= MATERIAL TO PROCESS =
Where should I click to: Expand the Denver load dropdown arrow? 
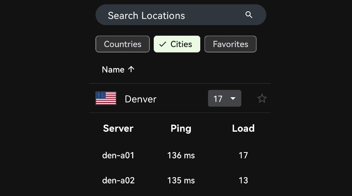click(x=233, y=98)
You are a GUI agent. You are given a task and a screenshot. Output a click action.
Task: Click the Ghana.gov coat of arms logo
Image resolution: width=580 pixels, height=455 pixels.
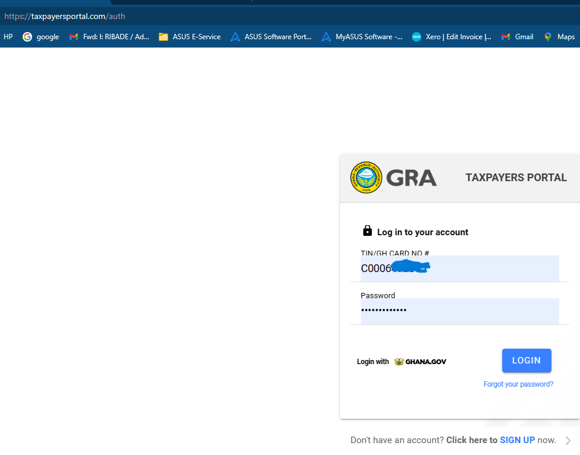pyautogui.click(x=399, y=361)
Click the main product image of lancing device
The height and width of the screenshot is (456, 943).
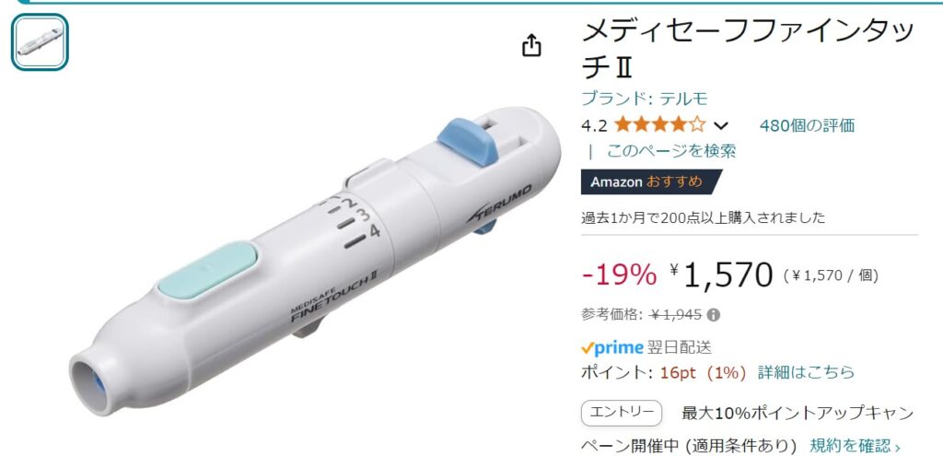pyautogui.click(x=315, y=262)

= WHAT THE TASK REQUIRES =
Output nothing but the records above, word for word, with the pictures removed.

= WRITTEN RESPONSE =
Where should I click to: Expand the Denver load dropdown arrow? 
click(x=233, y=98)
You are a GUI agent. You are given a task and a screenshot. Output a click action.
Task: Click the Ghana.gov coat of arms logo
Image resolution: width=580 pixels, height=455 pixels.
pyautogui.click(x=399, y=361)
Click the main product image of lancing device
The height and width of the screenshot is (456, 943).
pyautogui.click(x=315, y=262)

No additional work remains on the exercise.